* **SELECTED EXCERPT**
○ ○ ○ ○ ○ ○ ○

With my book Walk Like a Man, I didn't overwrite. (Well, no more than normal, I suppose. After all, what's twenty thousand words between friends?) Given the nature of the book—short essays on fourteen songs, plus a biography; liner notes for a mixtape, I've called it—it was easy to keep myself in check.
The tricky part came earlier. Trying to come up with a playlist that spoke to both the dictates of my memory and the requirements of the book I had in mind meant a lot of songs got left behind. The culling process was several stages long—the first set of "essential" songs would have required several mix tapes and multiple hundreds of thousands of words. So I listened to the songs again, and read the lyrics, and listened some more, and culled again. And again. And finally, I had twenty songs. Which was still about ten too many. So I fudged it a bit. Rather than a ten song mixtape, I have a fourteen song mixtape (and a book). Which left six tracks—and their unwritten chapters—behind. Here are those tracks, with videos, and a hint of what was left behind.
“Spirit in the Night”
Growing up in Agassiz, you were limited as to what you might do to occupy your time as a teenager. Friday and Saturday nights, if the weather was good, we'd head down to the river, as generations had done before us. “Spirit in the Night” captures that wild, head-out-the-window, fingers-in-the-cake intensity of being young and alive and free, all at once. It also captures the darkness that those nights sometimes developed into, in the same way that lives sometimes tend toward darkness and entropy.
(One of the first books I ever bought on my own was T. Coraghessan Boyle's Greasy Lake and Other Stories. I recognized a fellow Tramp when I saw one, and anyone who would name a short story after the spot where the partiers are headed in “Spirit in the Night” was worth at least a look. I bought that book at Book City on Bloor in the fall of 1986, on my first trip to Toronto, along with a collection of Kafka's short stories.)
“She's The One”
When I was fifteen, sixteen years old, my heart was an open wound. The combination of hormones and romantic idealism was brutal and exhilarating, draining and enlivening, all at once. Girls, though, didn’t seem to have quite the same level of interest in me that I had in them.
My buddy Greg and I spent a lot of long summer days on the beach, listening to what we called, dripping with sarcasm, “woman hating music”: songs that underscored the desire, the yearning we were feeling with a hard edge of loss and distance. We didn’t hate women, of course; we hated the self-imposed helplessness which we blamed on them. “She’s The One,” with lines like . . .
With her soft french cream
Standing in that doorway like a dream
I wish she'd just leave me alone
Because french cream won't soften them boots
And french kisses will not break that heart of stone
. . . was pitch-perfect.
"Point Blank”

○ ○ ○ ○ ○ ○ ○

Text and item location entries
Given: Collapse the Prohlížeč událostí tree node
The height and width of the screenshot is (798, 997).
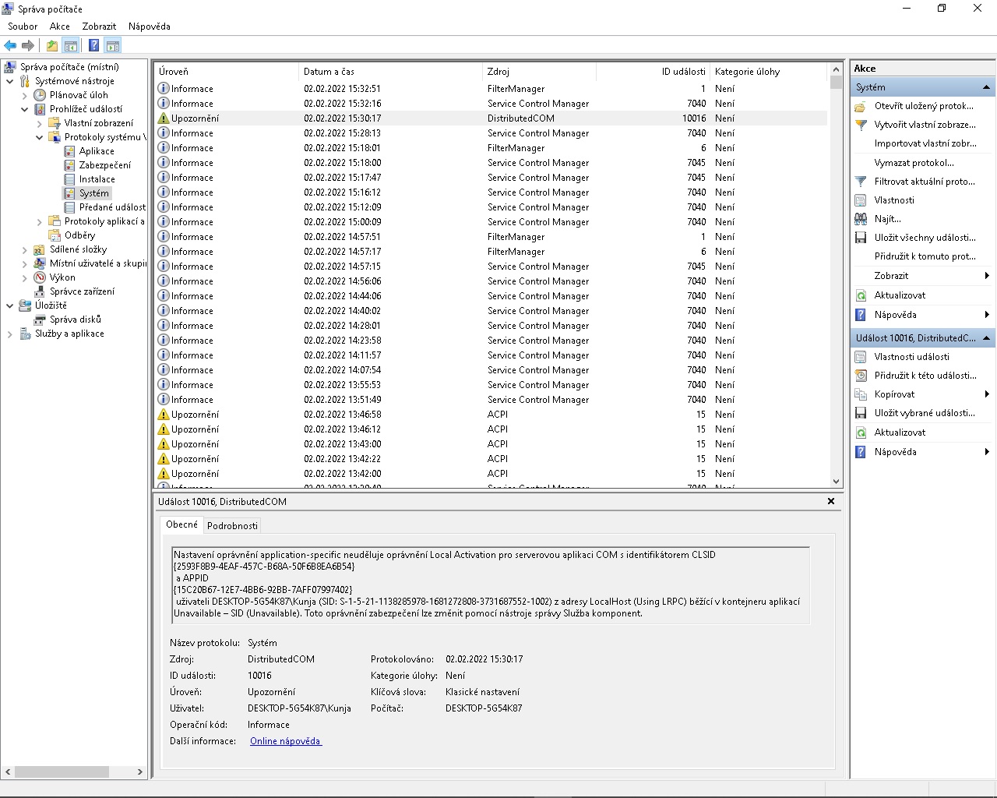Looking at the screenshot, I should point(25,109).
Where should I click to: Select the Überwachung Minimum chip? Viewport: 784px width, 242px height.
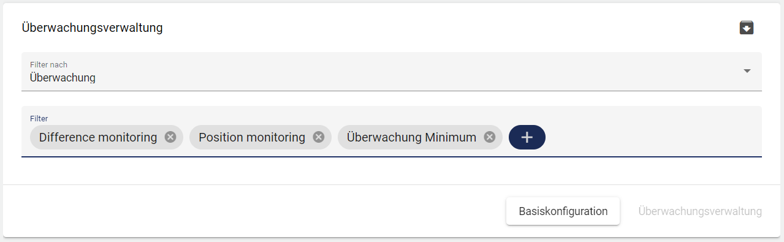(411, 137)
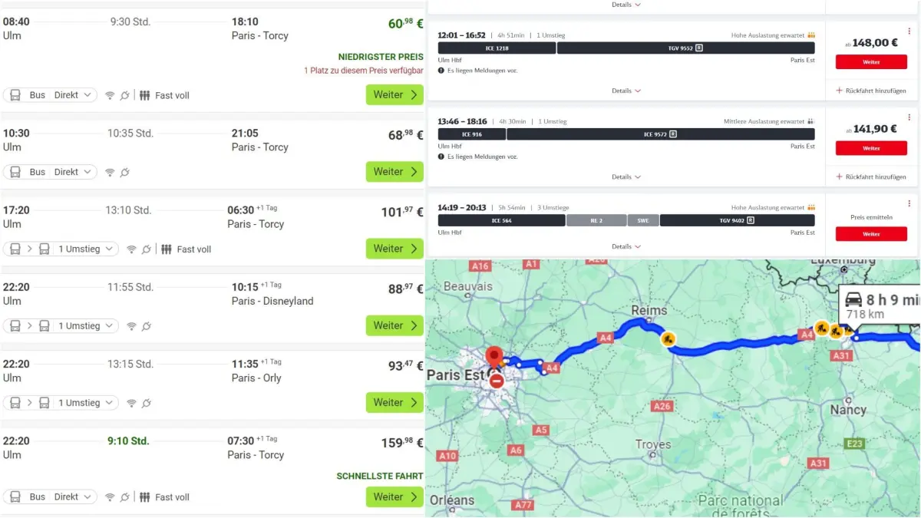This screenshot has height=518, width=921.
Task: Click the WiFi icon on the 08:40 bus connection
Action: [110, 94]

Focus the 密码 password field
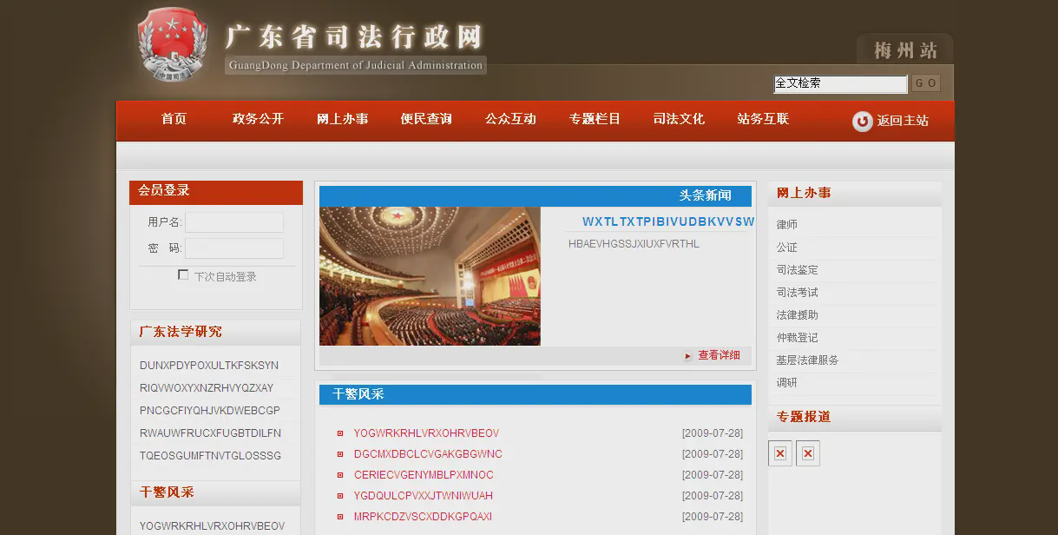coord(233,248)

○ ○ ○ ○ ○ ○ ○

* **SHORT EXERCISE**
Resume the essay about the songs cut from the mixtape book, picking up from its last line. The records are material apart from the essay about songs cut from the book.

* **ANSWER TO THE TASK**
The first time my heart was broken, I retreated up to Greg’s bedroom, laid down on his bed, and listened to . . . God, I can’t believe I’m going to admit this. Can I just state, first, that I was young, and second, it was the 80s? That doesn’t really justify it, but it does, I suppose, explain at least what I’m going to say next. Heartbroken, I laid down on Greg’s bed, put on his headphones, and listened to . . . Phil Collins’ “In the Air Tonight.” I know, I know. Talk about adding insult to injury.
Greg did it right. The first time his heart got broken, he went straight for “Point Blank.” He’s done it every time since. I picked up the tradition myself, after he and I spent a very long cross-Canada flight sharing a single set of earbuds, playing this song over and over.
“Because the Night”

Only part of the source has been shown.